— Par Régine Bellay, Secrétaire départementale du Snuipp-FSU —
Marqué par une restructuration majeure de l’organisation de l’école et un autoritarisme manifeste distillé au fil de ses articles, le projet de loi dit « l’école de la confiance » ne s’attaque à aucune des difficultés du système éducatif. Au contraire, il risque bien de les creuser. Le SNUipp-FSU ne laissera pas faire. Pour un ministre qui dès son installation rue de Grenelle avait claironné que son nom ne serait pas associé à une énième loi sur l’école, Jean-Michel Blanquer se distingue.
Annoncé à l’origine pour donner un cadre législatif à l’instruction obligatoire dès 3 ans, le texte a enflé au fil des semaines pour devenir, à l’issue des débats à l’Assemblée nationale, un projet de loi qui inquiète à bien des égards.
Silence dans les rangs !
Le ministre avait bien promis de modifier l’article 1 de son projet de loi pour lever toute ambiguïté sur une possible volonté de mise au pas des enseignants.
Il n’en a finalement rien été. Et bien que paraissant de peu de portée, sa rédaction introduit une réelle volonté de contrôle de l’expression des personnels. Les voilà prévenus. La mesure annoncée par le président de la République à l’occasion des Assises de la maternelle était à l’origine de cette loi : le passage de l’instruction obligatoire de 6 à 3 ans.

** Consigne 1 **
D'après le texte sur le projet de loi « l'école de la confiance », quelle mesure annoncée par le président de la République est à l'origine de cette loi ?

Données de cibles de clic:
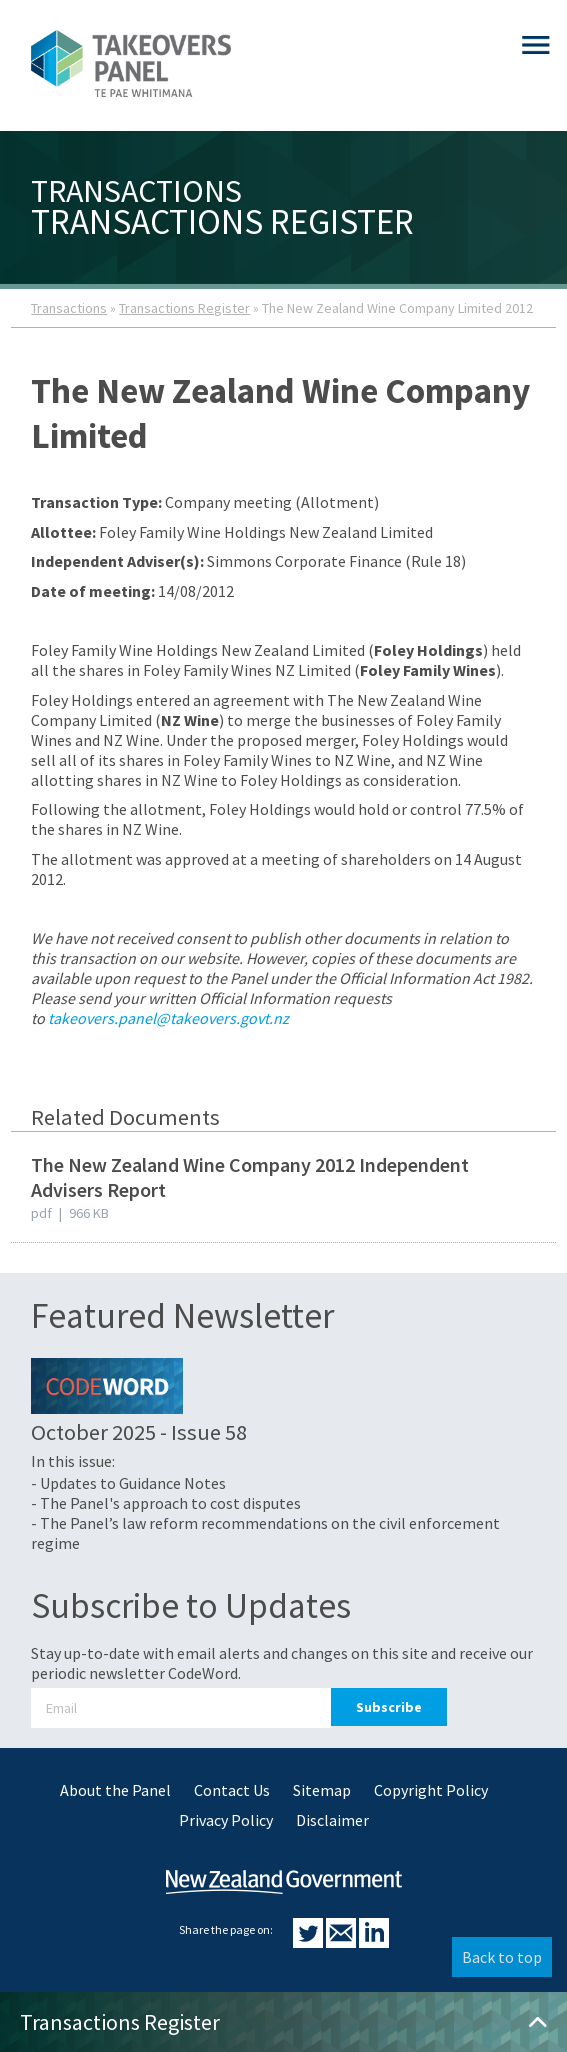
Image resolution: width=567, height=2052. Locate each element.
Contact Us (232, 1790)
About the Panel (115, 1790)
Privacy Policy (226, 1820)
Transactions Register (184, 308)
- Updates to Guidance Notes (128, 1483)
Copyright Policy (431, 1790)
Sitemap (322, 1790)
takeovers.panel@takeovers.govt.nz (168, 1018)
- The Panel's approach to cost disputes (166, 1503)
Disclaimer (332, 1820)
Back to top (502, 1957)
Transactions (69, 308)
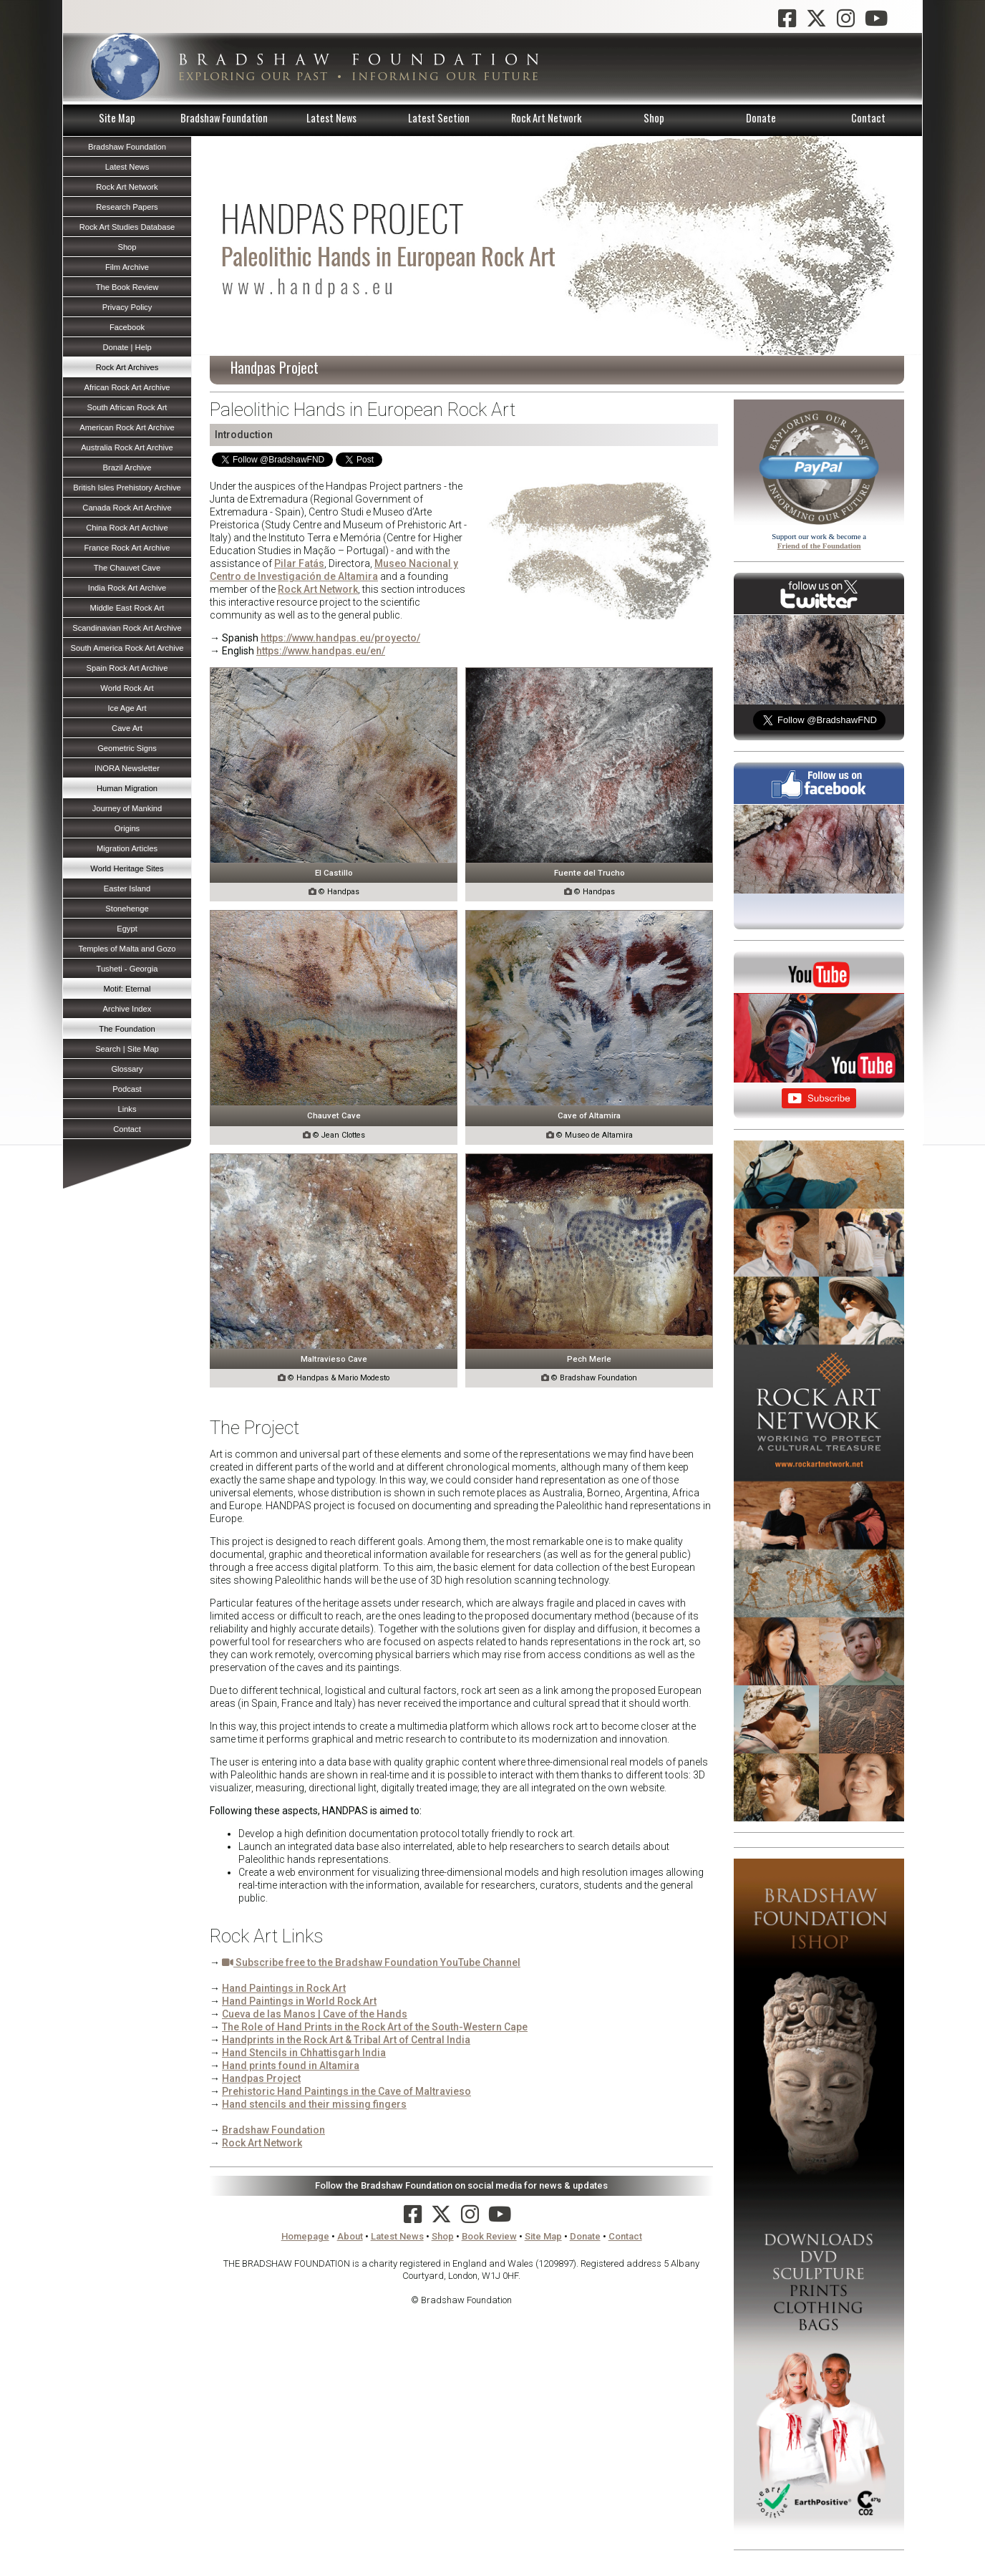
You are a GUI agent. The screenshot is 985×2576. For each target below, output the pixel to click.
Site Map (117, 117)
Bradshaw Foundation (224, 117)
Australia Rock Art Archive (127, 447)
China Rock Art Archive (127, 527)
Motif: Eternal (127, 988)
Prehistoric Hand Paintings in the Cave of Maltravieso (346, 2091)
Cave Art (127, 728)
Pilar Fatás (299, 563)
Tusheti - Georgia (126, 968)
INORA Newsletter (127, 768)
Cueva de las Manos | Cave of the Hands (314, 2014)
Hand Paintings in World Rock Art (299, 2001)
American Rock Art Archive (126, 427)
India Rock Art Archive (127, 588)
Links (126, 1109)
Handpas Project (261, 2078)
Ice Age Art (126, 708)
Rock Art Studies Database (127, 227)
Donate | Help (126, 347)
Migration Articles (127, 848)
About (350, 2236)
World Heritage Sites (126, 868)
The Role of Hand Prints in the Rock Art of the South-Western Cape (375, 2027)
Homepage (305, 2236)
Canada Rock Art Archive (126, 507)
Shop (654, 117)
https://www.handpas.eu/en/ (320, 651)
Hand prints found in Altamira (290, 2065)
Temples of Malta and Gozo (126, 948)
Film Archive (127, 267)
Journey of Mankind (127, 808)
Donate (761, 117)
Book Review (489, 2236)
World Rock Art (126, 688)
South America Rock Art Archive (127, 648)
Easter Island (127, 888)
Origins (127, 828)
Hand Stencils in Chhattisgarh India (304, 2052)
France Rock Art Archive (127, 547)
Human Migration (127, 788)
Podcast (126, 1089)
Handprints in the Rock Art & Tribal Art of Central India (346, 2039)
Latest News (331, 117)
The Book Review (127, 287)
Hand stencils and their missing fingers (314, 2104)
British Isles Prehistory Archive (126, 487)
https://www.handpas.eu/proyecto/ (340, 638)
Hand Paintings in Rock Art (284, 1988)
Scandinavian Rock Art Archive (126, 628)
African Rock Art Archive (127, 387)
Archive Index (127, 1008)
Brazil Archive (127, 467)
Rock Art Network (546, 117)
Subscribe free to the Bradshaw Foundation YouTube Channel (371, 1962)
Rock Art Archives (127, 367)
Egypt (127, 928)
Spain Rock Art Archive (127, 668)
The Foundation (127, 1029)
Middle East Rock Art (127, 608)
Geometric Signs (127, 748)
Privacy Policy (127, 307)
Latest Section (439, 117)
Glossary (126, 1069)
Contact (868, 117)
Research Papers (126, 207)
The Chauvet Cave (127, 567)
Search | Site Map (127, 1049)
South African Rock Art (127, 407)
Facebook (127, 327)
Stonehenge (126, 908)
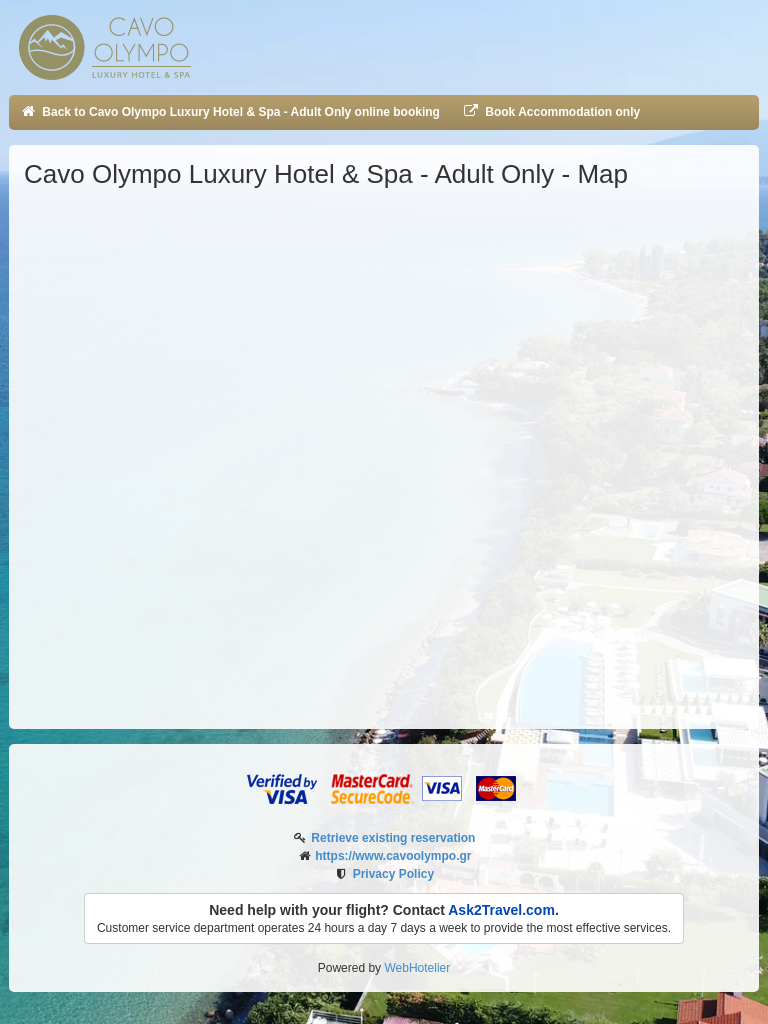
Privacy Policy (393, 874)
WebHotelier (417, 968)
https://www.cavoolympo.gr (393, 856)
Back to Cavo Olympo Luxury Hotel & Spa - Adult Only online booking (229, 112)
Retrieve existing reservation (393, 838)
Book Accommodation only (551, 112)
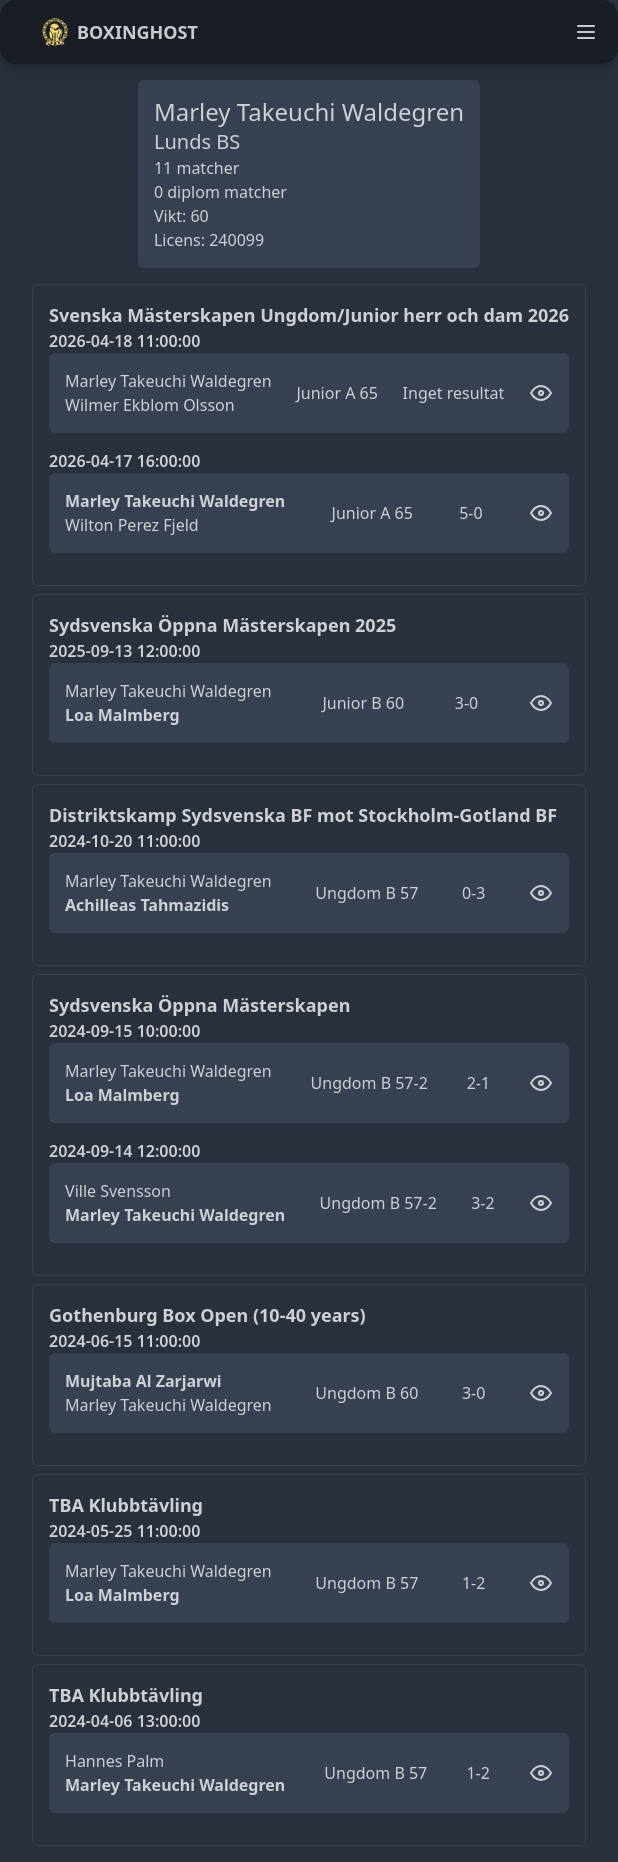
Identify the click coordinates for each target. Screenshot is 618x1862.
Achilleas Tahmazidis (147, 905)
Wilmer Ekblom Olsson (150, 405)
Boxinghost (119, 32)
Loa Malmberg (122, 715)
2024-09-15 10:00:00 (124, 1031)
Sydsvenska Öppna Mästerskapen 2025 (222, 625)
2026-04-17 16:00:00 (124, 461)
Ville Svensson (118, 1191)
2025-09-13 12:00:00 (124, 651)
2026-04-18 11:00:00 (124, 341)
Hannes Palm (114, 1761)
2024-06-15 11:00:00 (124, 1341)
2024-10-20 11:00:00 (124, 841)
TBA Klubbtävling (126, 1505)
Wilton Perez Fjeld (132, 525)
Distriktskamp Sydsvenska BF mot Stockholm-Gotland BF (303, 815)
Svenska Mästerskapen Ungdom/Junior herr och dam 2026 (309, 315)
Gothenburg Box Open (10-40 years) (207, 1315)
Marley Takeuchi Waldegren (168, 381)
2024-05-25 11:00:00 (124, 1531)
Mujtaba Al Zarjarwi (143, 1381)
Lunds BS (197, 141)
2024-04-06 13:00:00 (124, 1721)
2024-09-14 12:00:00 (124, 1151)
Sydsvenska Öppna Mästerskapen (199, 1005)
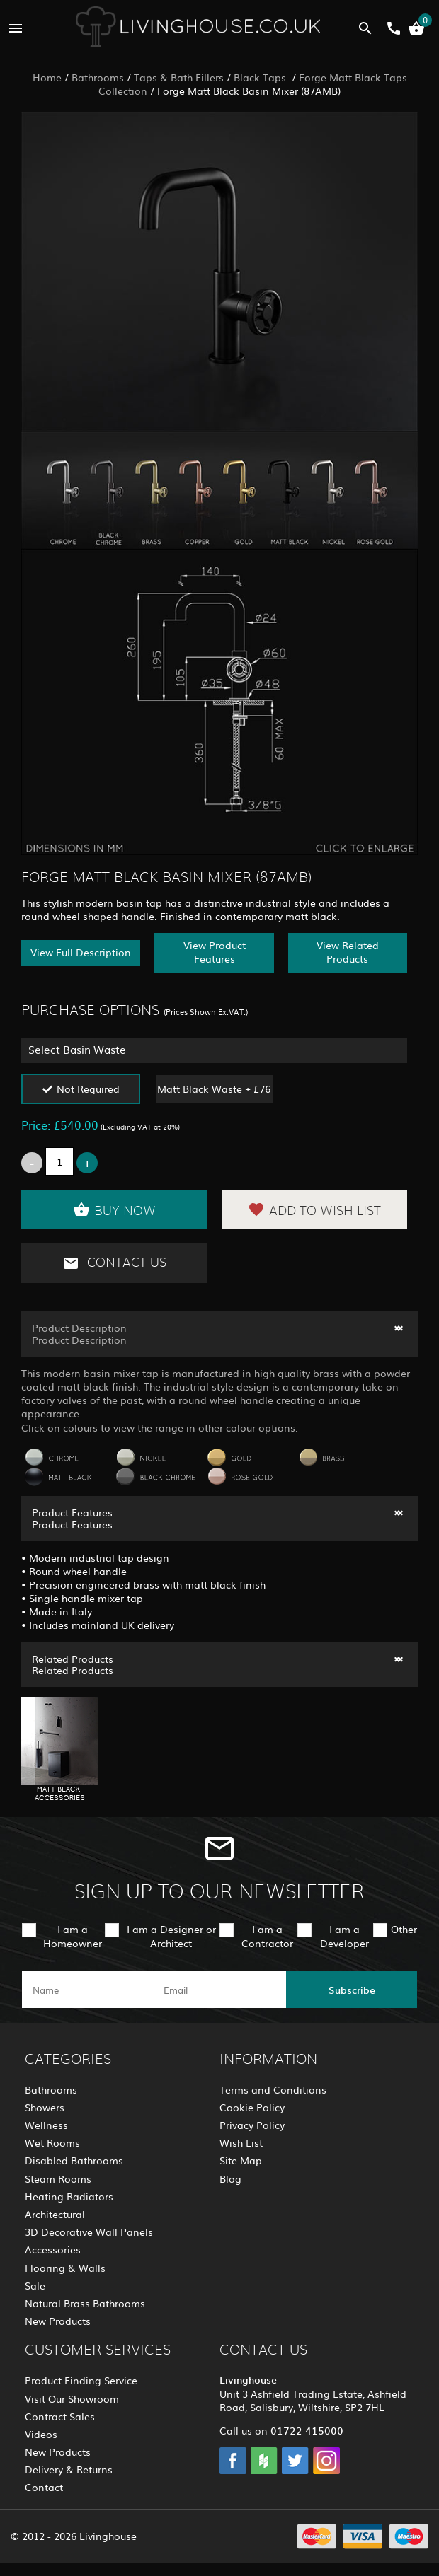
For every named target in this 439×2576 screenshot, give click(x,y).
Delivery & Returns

** Consigne 2 **
Dans les entrées, extrayez sans rien changer les lignes qui vont de celle contenant « Subscribe free to » jusqu'à celle contenant « Ville Svensson (118, 1191) », toutes deux incluses. Laissez les images de côté.

** Corrigé proposé 1 **
Le passage de l'instruction obligatoire de 6 à 3 ans.

** Corrigé proposé 2 **
Subscribe free to the Bradshaw Foundation YouTube Channel (371, 1962)
Rock Art Archives (127, 367)
Egypt (127, 928)
Spain Rock Art Archive (127, 668)
The Foundation (127, 1029)
Middle East Rock Art (127, 608)
Geometric Signs (127, 748)
Privacy Policy (127, 307)
Latest Section (439, 117)
Glossary (126, 1069)
Contact (868, 117)
Research Papers (126, 207)
The Chauvet Cave (127, 567)
Search | Site Map (127, 1049)
South African Rock Art (127, 407)
Facebook (127, 327)
Stonehenge (126, 908)
Privacy Policy (393, 874)
WebHotelier (417, 968)
https://www.cavoolympo.gr (393, 856)
Back to Cavo Olympo Luxury Hotel & Spa - Adult Only online booking (229, 112)
Retrieve existing reservation (393, 838)
Book Accommodation only (551, 112)
Identify the click coordinates for each target. Screenshot is 618x1862.
Achilleas Tahmazidis (147, 905)
Wilmer Ekblom Olsson (150, 405)
Boxinghost (119, 32)
Loa Malmberg (122, 715)
2024-09-15 10:00:00 (124, 1031)
Sydsvenska Öppna Mästerskapen 2025 (222, 625)
2026-04-17 16:00:00 (124, 461)
Ville Svensson (118, 1191)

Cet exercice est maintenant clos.